As Figure 5 shows, the time required for key generation increases linearly with the number of attributes contained in it. Therefore, knowing that the Authority takes an average of 145 ms to obtain the attributes and 20 ms to generate a key with 1 attribute, and 83 ms to generate a key with 20 attributes, it can be calculated that the number of attributes that will exceed the limit will be 26. Since having 26 attributes is a far-fetched assumption for a real environment, it is implausible that the 250 ms limit will be exceeded.

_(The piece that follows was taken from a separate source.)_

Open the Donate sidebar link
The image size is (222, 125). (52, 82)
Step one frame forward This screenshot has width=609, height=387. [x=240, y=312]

It can be concluded that the inclusion of the attribute spoofing prevention system satisfies the imposed constraint of $T_{AS}+T_{KG}<250$ ms. The delay added by the solution falls within the margin considered for it to be acceptable, especially given the added security; thus, R4 is satisfied.

6. Conclusions

This paper identifies the issue of attribute spoofing in CP-ABE and dCP-ABE. It outlines the basis of the attack and proposes an attribute spoofing prevention system that relies on a DAG-type DLT, IOTA; on a distributed storage based on IPFS and on an authentication system based on FIM. This combination of solutions addresses the requirements defined after identifying the potential attack vectors for attribute spoofing.

In this regard, the combination of IOTA and IPFS ensures secure attribute storage, and using FIM for authentication prevents users from claiming pieces of private key bound to a UID that is not theirs. By doing so, the system distributes responsibility and trust among each system member and protects them against single-point failures, impersonation, and attribute spoofing. This, in turn, reinforces the secure E2E data exchange and ensures the integrity and confidentiality of the transmitted information.

Thus, R1, R2, and R3 defined for the system are met, and complying with them prevents the exploitation of the identified attribute spoofing attack vectors. However, for the solution to be suitable, R4 was also established, which considers that the solution must be deployable in all types of devices, including IIoT devices. For this purpose, R4 was established, whose compliance is verified through an experimental evaluation, which demonstrates the feasibility of deploying the solution in devices with reduced capacities. Therefore, it can be concluded that the proposed solution can prevent attribute spoofing.